Input records ::
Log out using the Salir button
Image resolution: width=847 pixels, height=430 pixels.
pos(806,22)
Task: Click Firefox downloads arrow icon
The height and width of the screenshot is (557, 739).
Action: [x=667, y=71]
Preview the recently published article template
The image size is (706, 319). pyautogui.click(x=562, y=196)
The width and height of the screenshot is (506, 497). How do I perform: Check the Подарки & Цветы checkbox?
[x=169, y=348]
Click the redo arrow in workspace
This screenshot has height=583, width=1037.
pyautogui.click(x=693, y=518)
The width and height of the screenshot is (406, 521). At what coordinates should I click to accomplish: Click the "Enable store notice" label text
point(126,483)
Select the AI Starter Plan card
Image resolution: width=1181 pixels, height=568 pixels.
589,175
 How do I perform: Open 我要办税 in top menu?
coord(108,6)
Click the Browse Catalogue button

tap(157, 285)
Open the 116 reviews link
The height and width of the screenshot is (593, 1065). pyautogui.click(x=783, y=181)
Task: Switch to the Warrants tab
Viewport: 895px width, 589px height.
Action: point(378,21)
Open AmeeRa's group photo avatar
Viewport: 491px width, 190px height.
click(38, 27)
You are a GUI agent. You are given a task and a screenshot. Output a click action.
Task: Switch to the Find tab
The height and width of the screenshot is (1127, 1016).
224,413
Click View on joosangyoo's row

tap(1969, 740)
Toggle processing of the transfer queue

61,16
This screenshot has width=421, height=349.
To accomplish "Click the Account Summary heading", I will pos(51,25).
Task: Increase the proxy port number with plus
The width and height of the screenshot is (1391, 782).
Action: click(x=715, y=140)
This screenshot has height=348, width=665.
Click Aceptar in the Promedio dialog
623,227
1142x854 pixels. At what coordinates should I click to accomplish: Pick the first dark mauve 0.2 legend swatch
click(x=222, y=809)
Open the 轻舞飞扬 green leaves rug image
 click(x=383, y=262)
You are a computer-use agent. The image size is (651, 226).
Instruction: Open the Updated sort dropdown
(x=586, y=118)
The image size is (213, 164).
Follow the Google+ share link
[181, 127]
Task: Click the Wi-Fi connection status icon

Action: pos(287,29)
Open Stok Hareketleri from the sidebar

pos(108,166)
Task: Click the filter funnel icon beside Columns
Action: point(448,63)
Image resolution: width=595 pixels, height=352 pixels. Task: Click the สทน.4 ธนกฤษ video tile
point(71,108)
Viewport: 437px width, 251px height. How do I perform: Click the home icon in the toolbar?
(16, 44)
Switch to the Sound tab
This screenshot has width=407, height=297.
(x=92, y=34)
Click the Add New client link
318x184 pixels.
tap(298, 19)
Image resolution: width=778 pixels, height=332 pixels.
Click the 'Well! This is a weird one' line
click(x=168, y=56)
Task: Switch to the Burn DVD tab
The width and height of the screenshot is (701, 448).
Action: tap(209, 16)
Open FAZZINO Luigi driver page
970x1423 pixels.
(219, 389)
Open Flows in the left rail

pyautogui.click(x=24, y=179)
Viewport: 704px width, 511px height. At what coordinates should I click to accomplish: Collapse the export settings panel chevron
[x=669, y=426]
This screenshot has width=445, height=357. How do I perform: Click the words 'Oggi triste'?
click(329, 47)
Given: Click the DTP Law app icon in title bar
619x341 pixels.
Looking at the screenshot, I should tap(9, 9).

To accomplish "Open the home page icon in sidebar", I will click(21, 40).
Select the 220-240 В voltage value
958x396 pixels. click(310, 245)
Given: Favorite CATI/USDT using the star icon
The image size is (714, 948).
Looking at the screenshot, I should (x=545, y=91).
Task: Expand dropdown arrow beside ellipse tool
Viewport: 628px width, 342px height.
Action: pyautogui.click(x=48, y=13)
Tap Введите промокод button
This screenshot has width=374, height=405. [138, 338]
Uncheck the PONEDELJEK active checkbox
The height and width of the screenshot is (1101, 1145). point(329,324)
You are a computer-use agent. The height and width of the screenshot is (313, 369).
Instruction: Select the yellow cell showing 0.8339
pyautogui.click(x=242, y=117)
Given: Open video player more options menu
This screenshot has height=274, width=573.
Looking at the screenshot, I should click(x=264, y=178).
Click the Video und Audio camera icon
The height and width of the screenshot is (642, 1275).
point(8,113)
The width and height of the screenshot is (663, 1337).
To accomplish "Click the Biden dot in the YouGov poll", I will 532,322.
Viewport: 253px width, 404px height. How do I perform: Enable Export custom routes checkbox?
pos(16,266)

What you will do ::
Check every line of the entries for "Switch" and report how many lines contain it, without any other words.

Response for this exercise ::
4